Faith Hunter’s Two Snippets

Dirty Deeds 2 is out now, and to celebrate, I’m posting snippets from the stories in the collection.

Today we have TWO snippets from Faith Hunter! The first is LIZ AND ELI SITTING, the next is from MAGIC SCHOOL FOR GEEZERS.

Enjoy!!

Liz and Eli Sitting – Faith Hunter

Eli didn’t talk a lot, no chitchat, no chain of consciousness patter, no gushy mushy stuff, so she seldom knew where she stood with him. Not that she needed that kind of emotional validation. Not her. Never. Or, she never had before she met Eli. It had never mattered what a man thought or felt about her until now. Maybe because she had never really been in love with a guy, not with that desperate, weak-in-the-knees, want to spend her life with him kind of love.

He’d be gone for weeks, a trip that also involved his political and security work for some kind of coronation involving Jane Yellowrock, the Dark Queen of the Mithrans, the Master of the City of New Orleans, the master of Clan Yellowrock, and more titles, on and on. Jane was a very important person in the world of paranormals, especially vampires, and she had done a lot of good for Liz’s kind too, bringing peace and providing protection for witches that they hadn’t enjoyed in hundreds of years. Jane was also Eli’s adopted sister and, so far as Liz could tell, his best friend.

Liz was just… his girlfriend? Lover? Friend with benefits?

Her mind circled back to the importance of that wedding Eli hadn’t invited her to. She knew that he would be working throughout the planning stages and during the wedding. She hoped the reason she hadn’t been invited was because he’d be working, and not because she and Jane had an uneasy relationship.

Uneasy. Hah. Jane had killed her sister. The fact that Evangelina had summoned a demon and tried to kill her own sisters, and therefore had been targeted with a “take-down” order didn’t help a lot. Evie was dead. Jane was still alive.

Those upcoming weeks when Eli would be gone were looming empty, like a black hole of boredom and loneliness. Calling him for something that might be nothing was just an excuse to talk to him, maybe see him.

Liz looked down at the tracks that had her hesitating.

She shouldn’t need an excuse.

She shouldn’t need to see him either. This was a weakness she hadn’t dealt with before. Ever.

Magic School for Geezers – Faith Hunter

Dani was perched in one of the visitors’ chairs in the office as the COO perused her computer screen. Margorie Devoe, the Chief Operating Officer of “The Seven’s,” was behind her desk, making her wait. Hoping to make her squirm. Make her worry. 

Power games pissed Dani off; always had. But she knew how this game was played. She relaxed into the stiff-backed chair and sipped the coffee. It was still hot, so she hadn’t been here as long as it felt like. She lifted a hand and stroked her pearls, an affectation that went along with her undercover ID and fake personal and professional history.

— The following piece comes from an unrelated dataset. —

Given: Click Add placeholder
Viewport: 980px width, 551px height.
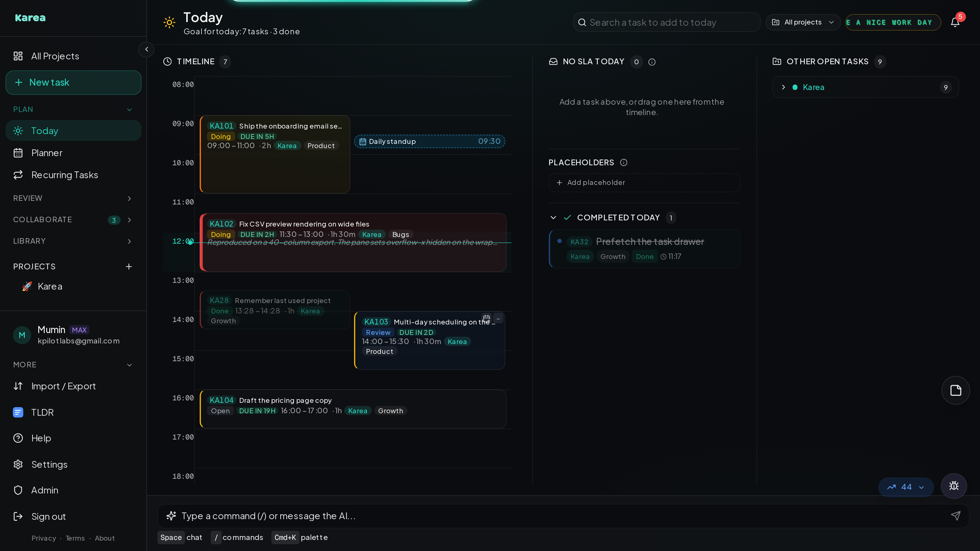Looking at the screenshot, I should (x=644, y=183).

She had spent the early morning in the lab, while the techs, the psychologist, and the counselor tested her magical abilities, and then the later morning filling out paperwork: medical records, financial records, personal and professional history. Part of the paperwork was true, the rest was total fiction and was currently being run through “The Seven’s” IT department for verification. If her cover didn’t hold, if someone picked holes in her false identification, she’d be tossed out on her butt, and their client would have no way to find their missing family member. 

The laboratory testing had taken place in a void room and Dani had failed. Utterly. On purpose. Instead of igniting the candle, or heating the cup of water with her power, she had blown up a computer and the desk it had been sitting on, and then set a wooden doorway on fire, the blaze so hot she had set off the fire alarm and the fire department had shown up, lights, sirens, and hunky first responders, most young enough to be her grandsons.

Blowing things up and setting things on fire had been fun, and not something she’d done on purpose in years.